(SUPPLIED PASSAGE Opens)
Sunday, June 29, 2025

Iran: Necessity and Opportunity

 From The Reactionary:

The cease-fire between Israel and Iran holds, for now. Both sides got their final shots – Iran with a few missiles and an Israeli retaliation against an Iranian radar system – but it holds. The “12 Day War” is potentially over. At least the first stage of it.

It’s tough to disagree with the success of the Israeli strikes, even if you are opposed to the strikes themselves. (Not that we’re opposed.) After years of planning and months of covert operations inside Iran, Israeli drones – launched from within Iran with the support of Israeli forces on the ground – struck surface-to-air missile launchers and Iranian air defenses, allowing Israeli aircraft to strike more than 100 military and infrastructure targets, including Iran’s “main nuclear [uranium enrichment] facility in Natanz,” damaging its underground structures, enrichment capabilities (allegedly), and overall infrastructure.
(SUPPLIED PASSAGE Closes)
• TASK SET:
(A) Decide whether each statement agrees with the passage on Iran. For each, answer yes or no and quote the words of the passage that settle it. (i) The cease-fire between Israel and Iran is holding. (ii) The Israeli drones were launched from outside Iran. (iii) Israeli aircraft struck fewer than 50 targets.
(B) According to the passage on Iran, what did the final Israeli retaliation target?
(C) From the passage on Iran, copy out the words starting at "It’s tough to" and ending at "and overall infrastructure.".
(DATASET CONTENT Opens)
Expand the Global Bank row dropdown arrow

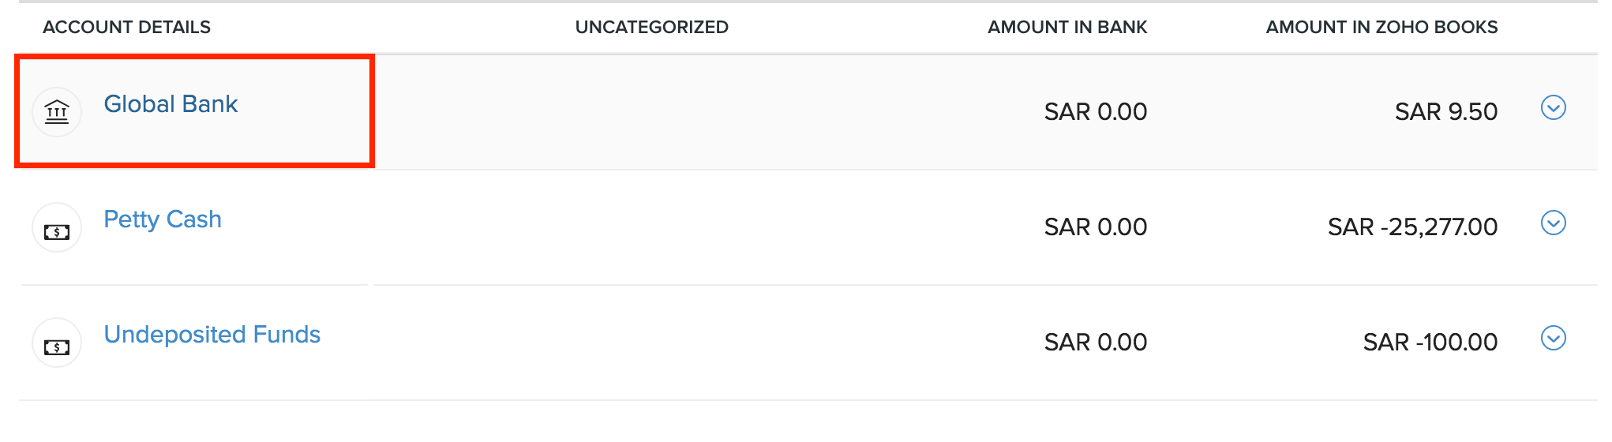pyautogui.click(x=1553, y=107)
(DATASET CONTENT Closes)
(DATASET CONTENT Opens)
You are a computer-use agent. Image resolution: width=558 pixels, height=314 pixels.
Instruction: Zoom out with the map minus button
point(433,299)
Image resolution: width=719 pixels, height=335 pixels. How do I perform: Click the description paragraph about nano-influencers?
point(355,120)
(DATASET CONTENT Closes)
(DATASET CONTENT Opens)
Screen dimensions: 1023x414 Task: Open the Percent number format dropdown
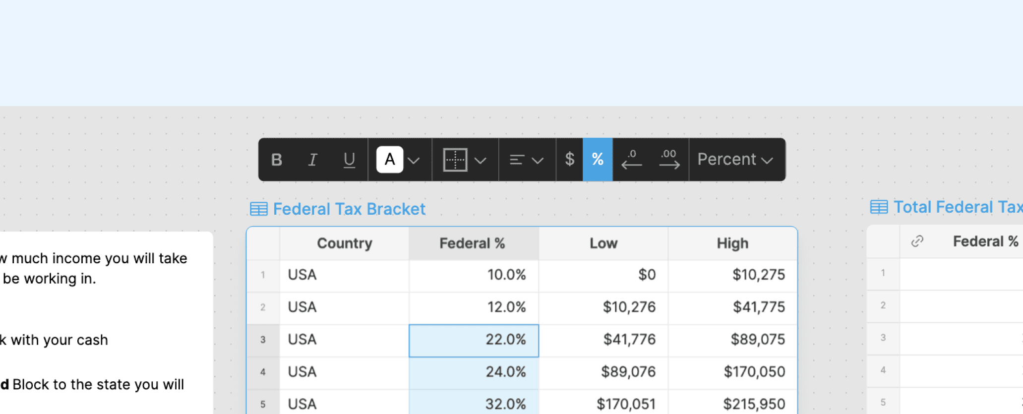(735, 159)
(DATASET CONTENT Closes)
• SOLUTIONS PER TASK:
(A)
(i) Yes: "The cease-fire between Israel and Iran holds, for now."
(ii) No: "launched from within Iran with the support of Israeli forces on the ground"
(iii) No: "allowing Israeli aircraft to strike more than 100 military and infrastructure targets"

(B) An Iranian radar system.

(C)
It’s tough to disagree with the success of the Israeli strikes, even if you are opposed to the strikes themselves. (Not that we’re opposed.) After years of planning and months of covert operations inside Iran, Israeli drones – launched from within Iran with the support of Israeli forces on the ground – struck surface-to-air missile launchers and Iranian air defenses, allowing Israeli aircraft to strike more than 100 military and infrastructure targets, including Iran’s “main nuclear [uranium enrichment] facility in Natanz,” damaging its underground structures, enrichment capabilities (allegedly), and overall infrastructure.